Use this package when you want assistant behavior controlled by versioned repository policy instead of large client-specific prompts.

Why This Package Exists

Most coding assistants are good at generating text and code, but weak at staying inside repository-specific workflow constraints. aida-mcp closes that gap by moving the control plane into repository-owned files under .aida/ and exposing the right operations through MCP and CLI.

That means teams can:

  • keep rules, validation routing, and Git policy in version control
  • share the same behavior across Cursor, Claude Code, OpenAI Codex, JetBrains AI Chat, and Junie — adding another MCP-compatible client is straightforward because AIDA builds on the open MCP standard
  • evolve onboarding and workflow behavior without rewriting client prompts
  • give less technical contributors safer defaults for validation, commits, PRs, and review follow-up

What You Get

  • get_rules: hybrid retrieval over embedded and repository-owned rules, with compact responses, provenance, and session-aware delta mode
  • validate_command: MCP planner for repository-defined validation routing across lint, format, types, tests, codegen, and other project-specific checks
  • aida-mcp validate: CLI executor for the planned validation commands with streamed output
  • commit_command: executes a policy-compliant git commit server-side and returns structured results (sha, subject, files changed)
  • pr_command: executes a policy-compliant gh pr create server-side and returns structured results (PR URL, number)
  • github_comments: lists, replies to, and resolves GitHub PR review threads
  • CLI commands for bootstrap, migration, health checks, policy checks, template previews, alias installation, and policy-aware commits
  • unified rule-selection controls for embedded and repo-owned rules, including shared defaults plus per-user local overrides

Design Principles

  • Client-agnostic: package the workflow logic once and reuse it across MCP-capable assistants
  • Repository-owned policy: keep operational behavior in .aida/ instead of hiding it in client prompts
  • Extensible by default: add new validation domains, pipelines, commands, and rules without forking the package
  • Workflow-oriented: support more than coding, including onboarding, validation, commit/PR policy, review response, and CI triage

Requirements

  • Python >=3.12,<3.15
  • An MCP-compatible client
  • A repository where you want to enable AIDA

Install from PyPI

Recommended:

uv tool install aida-mcp

Pip fallback:

pip install aida-mcp

Prerelease/dev builds:

uv tool install --prerelease allow aida-mcp
pip install --pre aida-mcp

Quick Start

From the repository you want to onboard:

aida-mcp init

Then reload your MCP client and let it discover the aida server and tools.

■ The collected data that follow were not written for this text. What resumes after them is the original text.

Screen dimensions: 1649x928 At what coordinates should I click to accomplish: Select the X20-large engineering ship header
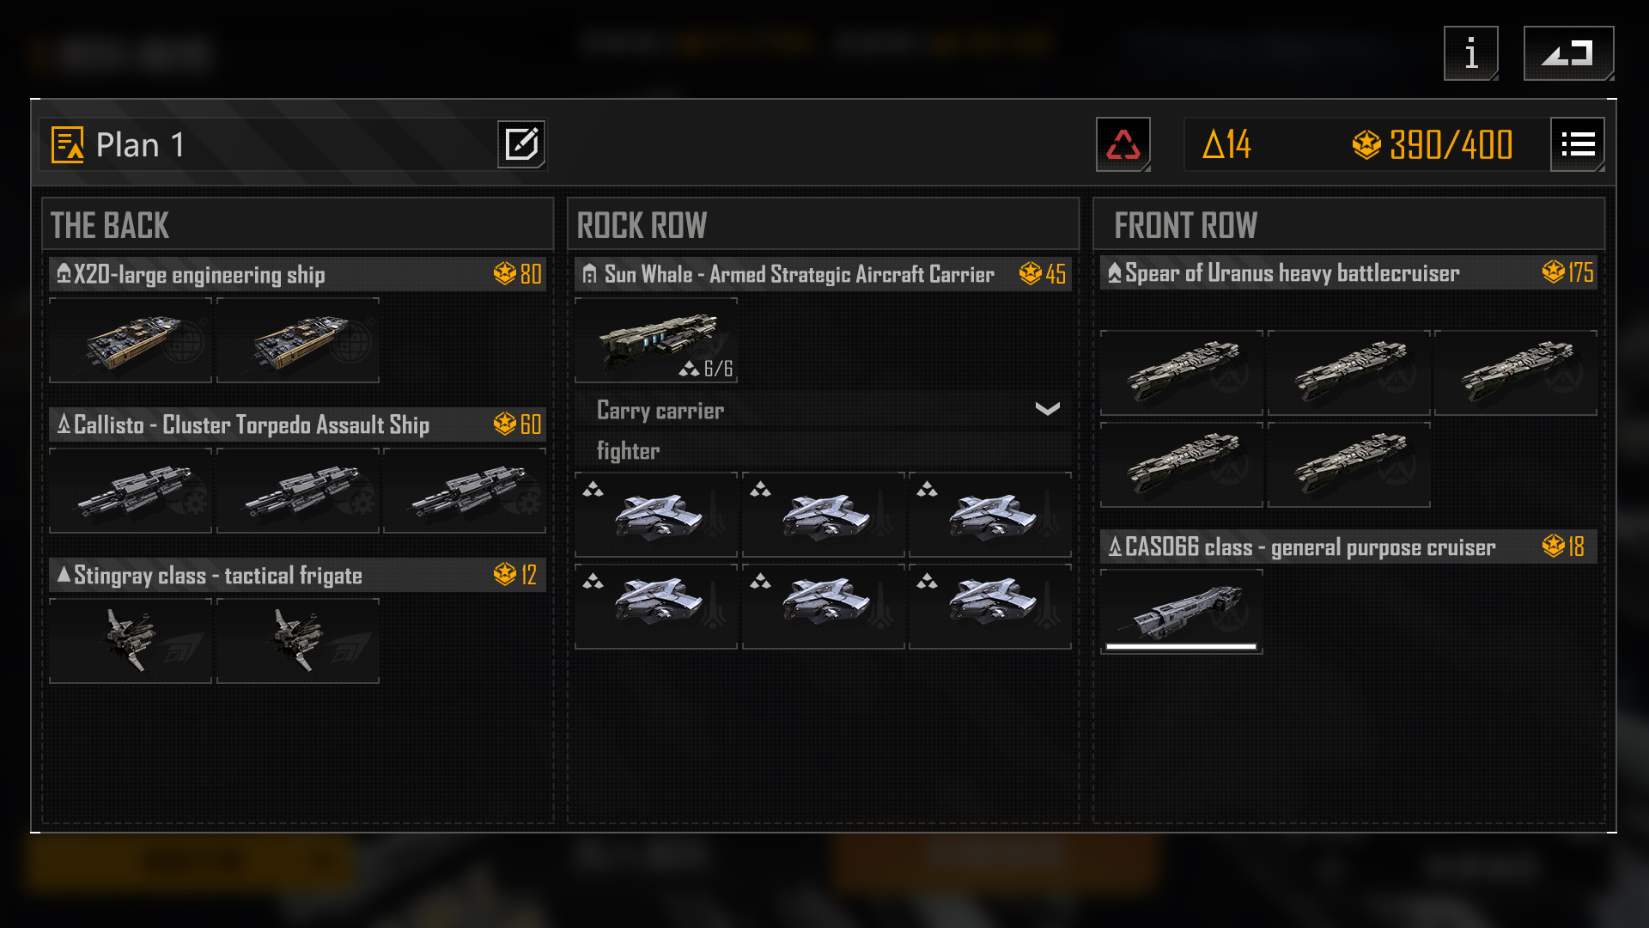pyautogui.click(x=297, y=274)
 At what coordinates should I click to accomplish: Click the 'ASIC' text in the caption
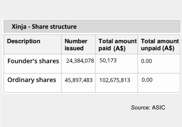tap(159, 108)
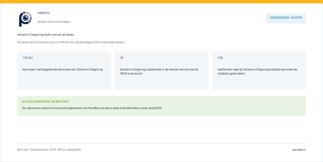Click 'leerlingen met toegekende deelname' description

pyautogui.click(x=63, y=69)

To run the server manually:

aida-mcp

In most environments the client launches it for you, so manual startup is mainly for troubleshooting.

Experimental HTTP mode is also available:

aida-mcp serve-http --path /mcp

This is an opt-in alternative to stdio for local testing. Stdio remains the default and recommended setup.

Onboarding Flow

The practical onboarding path is:

  1. Install aida-mcp.
  2. Run aida-mcp init in the target repository root.
  3. Reload the client so MCP tools are discovered.
  4. Ask the assistant to call get_rules for a concrete task.
  5. Ask it to call validate_command(...) for your current changes, then run the returned aida-mcp validate ... command.
  6. Refine repository-owned rules and validation wiring under .aida/ as needed.

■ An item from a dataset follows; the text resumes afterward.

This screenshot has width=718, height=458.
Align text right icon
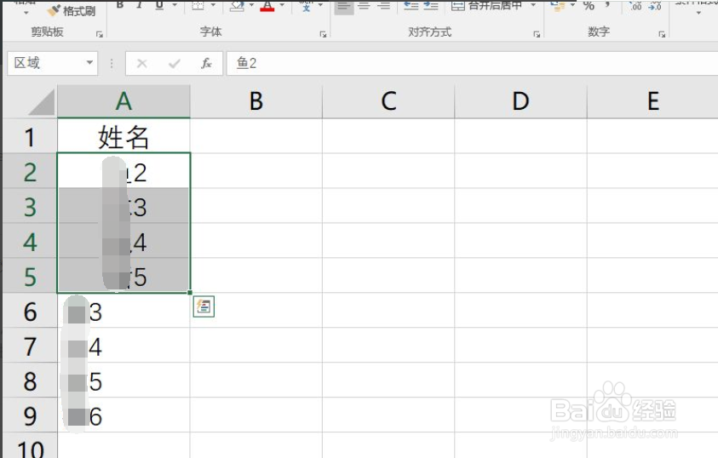tap(384, 6)
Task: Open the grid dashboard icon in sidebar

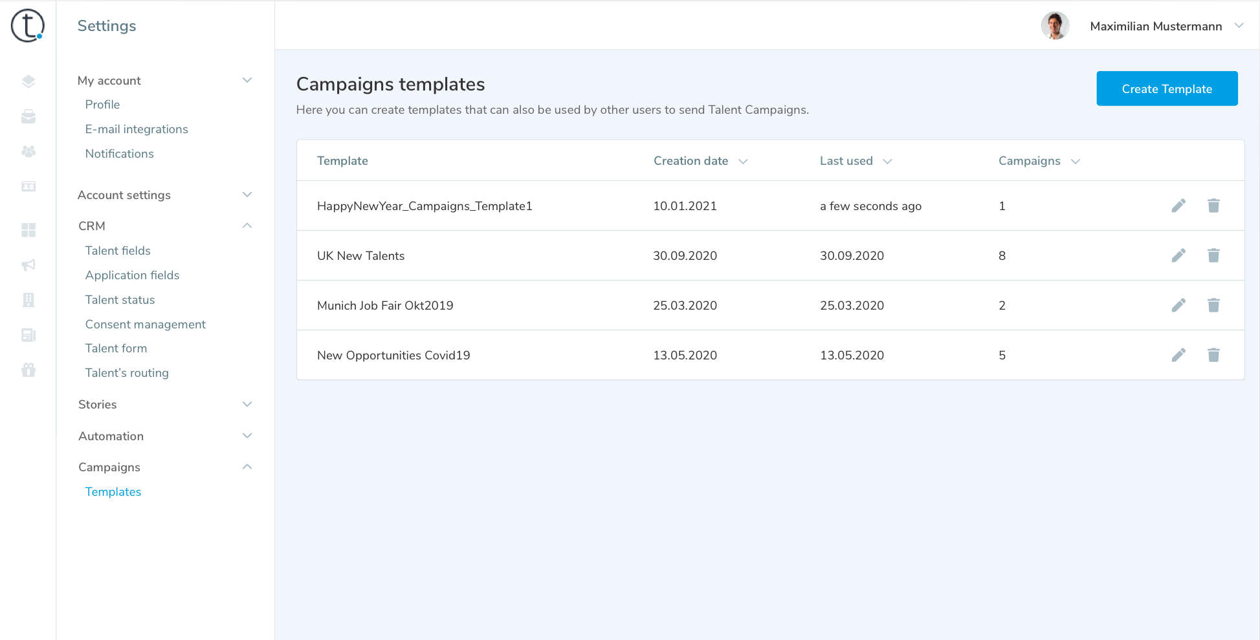Action: 28,230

For repositories that already contain assistant-specific rules, bootstrap files, or older AIDA material:

  • aida-mcp migrate is the onboarding normalization/upgrade path: it backs up old client/bootstrap files, updates repo config versions, reconciles missing/default config keys, and rewrites current stubs
  • aida-mcp doctor is the onboarding health check and also works as a standalone repository audit before, during, or after onboarding
  • aida-mcp doctor --auto-fix applies only safe semantic config fixes where supported, then re-runs the audit

Current AIDA config files are versioned. That gives you an upgrade path where doctor and migrate can distinguish outdated config from missing config instead of treating every repo the same.

If onboarding is still incomplete after deterministic setup, get_rules returns an onboarding_incomplete response for normal tasks. In that case, ask the assistant to call get_rules again with an onboarding-focused query such as finalize onboarding after aida-mcp migrate.

What init Writes

aida-mcp init bootstraps both repository policy files and client bootstrap files.

Repository-owned AIDA config:

  • .aida/change_domains.yaml
  • .aida/validation_policy.yaml
  • .aida/validation_registry.yaml
  • .aida/rules_selection.yaml
  • .aida/.gitignore containing rules_selection.local.yaml
  • .aida/rules/
  • optional: .aida/git_policy.yaml
  • optional: .aida/templates/commit-message.txt, .aida/templates/pr-title.txt, .aida/templates/pr-body.md

Minimal assistant bootstrap files:

  • .cursor/rules/aida.mdc
  • .claude/CLAUDE.md
  • AGENTS.md
  • .aiassistant/rules/aida.md
  • .junie/guidelines.md

These bootstrap files stay intentionally small. Detailed task guidance should come from get_rules, not from copying large static instructions into every client file.

MCP Client Setup

init writes repository-local MCP config for clients that support it and merges with existing config where possible.

Project-local targets:

  • Cursor: .cursor/mcp.json
  • Claude Code: .mcp.json
  • OpenAI Codex: .codex/config.toml

By default, these repository-local configs are root-agnostic and rely on native MCP roots from the client. That lets one installed AIDA server entry work across multiple repositories without pinning AIDA_WORKSPACE_ROOT in the generated config.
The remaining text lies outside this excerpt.